2019 CMS Summer Meeting

Regina, June 7 - 10, 2019

Contributed Papers
Org: Allen Herman (Regina), Alexander Litvak (Alberta) and Karen Meagher (Regina)
[PDF]

SALEH MUSTAFA, University of Regina
Higher Rank Numerical Ranges for Certain Non-normal Matrices  [PDF]

The concept of higher numerical range was introduced by Choi, Kribs, and Zyczkowski in 2006, as a matrix-analysis tool to find correctable codes for a quantum channel. Concretely, given $T\in M_n(\mathbb C)$ its $k^{\rm th}$ higher numerical range is the set $$\Lambda_k(T)=\{\lambda\in\mathbb C:\ \exists P\in\mathcal P_k(n):\ PTP=\lambda P\},$$ where $\mathcal P_k(n)$ is the set of projections of rank $k$ (i.e., $P\in M_n(\mathbb C)$ such that $P^2=P=P^*$ and $\operatorname{Tr}(P)=k$).

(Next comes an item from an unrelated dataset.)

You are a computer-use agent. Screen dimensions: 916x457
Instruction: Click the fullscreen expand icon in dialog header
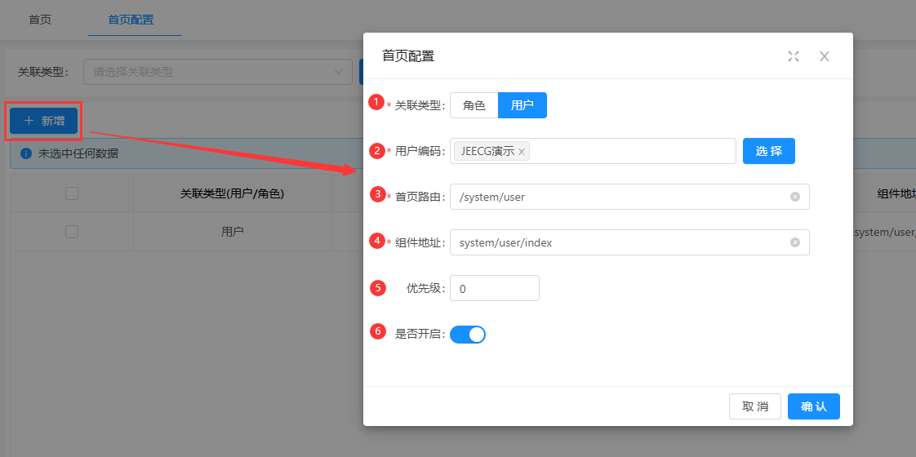[x=794, y=56]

The higher numerical ranges of normal matrices are well-understood, but little is known in general, other than the fact that $\Lambda_k(T)$ is always compact and convex. In this talk I will show how to calculate $\Lambda_k(T)$ for certain non-normal matrices $T$, namely direct sums of Jordan blocks $T=\bigoplus_{j=1}^m J_{n_j}(\alpha)$, and direct sums of the form $T=J_n(\alpha)\oplus \beta I_m$.

HOSSEIN POURALI, DEPARTMENT OF MATHEMATICS AND COMPUTER SCIENCE, BRANDON UNIVERSITY
ALGEBRAIC AND GRAPH THEORETIC ASPECTS IN LATTICES AND POSETS  [PDF]

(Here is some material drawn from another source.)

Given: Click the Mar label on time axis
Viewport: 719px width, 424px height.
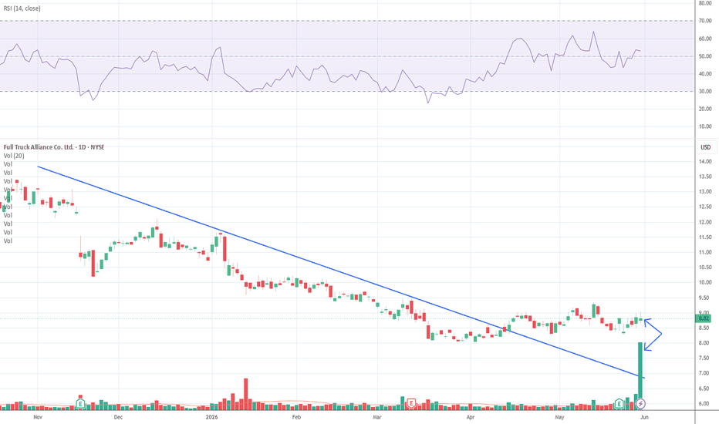Looking at the screenshot, I should pyautogui.click(x=377, y=417).
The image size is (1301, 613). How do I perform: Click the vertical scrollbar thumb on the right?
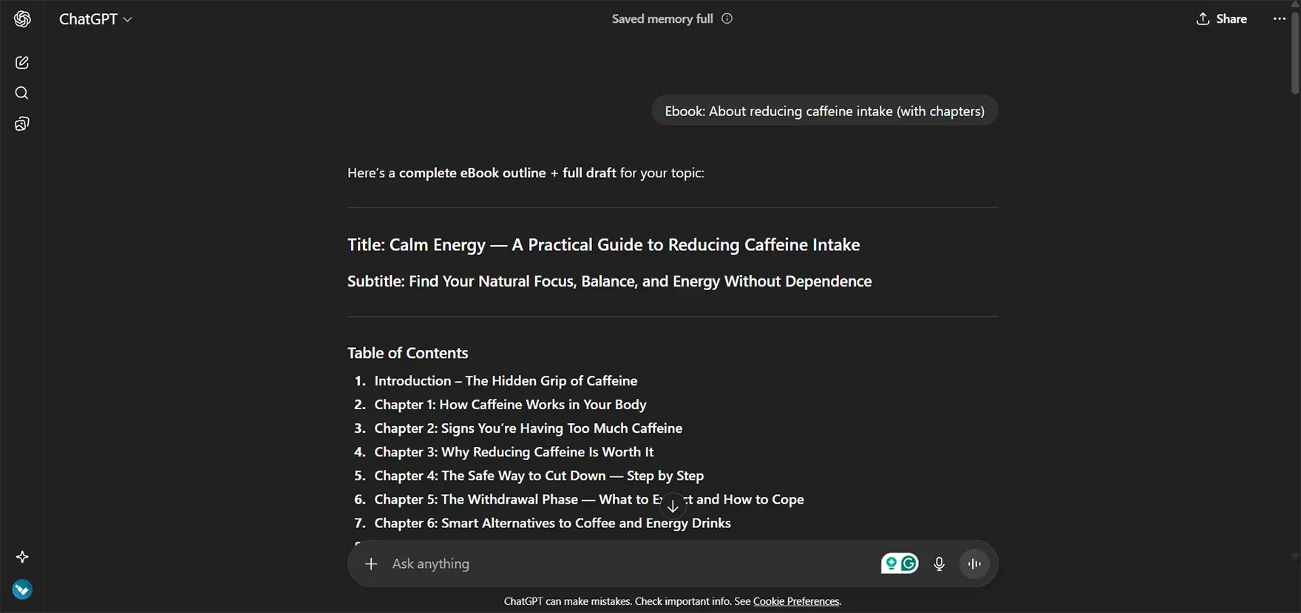click(1294, 52)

In this paper, we introduce the generalized ideal based zero divisor graph of a poset $P$, denoted by $\widehat{G_I(P)}$. A representation theorem is obtained for generalized zero divisor graphs. Then, we introduce the concepts of primal and weakly primal ideals in lattices. Further, the characterizations of the diameter of the zero divisor graph of a lattice with respect to a non-primal ideal is obtained. Finally, we introduce the equivalence relation $\thicksim$ on a meet semi-lattice $L$ with 0, $x\thicksim y$ if and only if $ann(x)=ann(y)$ for $x,y \in L$ and introduce a simple undirected graph $G_E(L)$ of equivalence classes of zero divisors of $L$ whose vertices are the equivalence classes of non-zero zero divisors of $L$ in which two vertices $[x]$ and $[y]$ are adjacent if and only if $[x]\wedge [y]=[0]$.

A. SAROBIDY RAZAFIMAHATRATRA, University of Regina
Erdős–Ko–Rado Theorem for permutation groups  [PDF]

The \emph{Erd\H{o}s-Ko-Rado} theorem asserts that if $\mathcal{F}$ is a family of $k$-subsets of $[n]$ where $n>2k$, then $|\mathcal{F}|\leq \binom{n-1}{k-1}$. Moreover, this bound is sharp and is only attained by families of $k$-subsets containing a specific element. This theorem can be extended to groups. Two permutations $\sigma,\tau \in \operatorname{Sym}(n)$ are \emph{intersecting} if there exists $i\in [n]$, such that $\sigma(i) = \tau(i)$. A group $G$, viewed as a permutation group of the set $[n]$, is said to have the \emph{Erd\H{o}s-Ko-Rado} (EKR) property if families of intersecting permutations are no larger than the size of the stabilizer of a point. Moreover, if only cosets of a stabilizer of a point are the intersecting families that attain this bound, then $G$ is said to have the \emph{strict} EKR property. I will talk about the EKR property and the strict property for $2$-transitive and transitive groups.

ZHENYUAN ZHANG, University of Waterloo
On discrete-time self-similar processes with stationary increments  [PDF]

We study the self-similar processes with stationary increments in a discrete-time setting. Different from the continuous-time case, it is shown that the scaling function of such a process may not take the form of a power function $b(a)=a^H$. More precisely, its scaling function has an Ostrowski-type classification. We then focus on the processes with a p-adic type scaling function, give a class of examples, and prove a special spectral representation result for the processes of this type in $L^2$.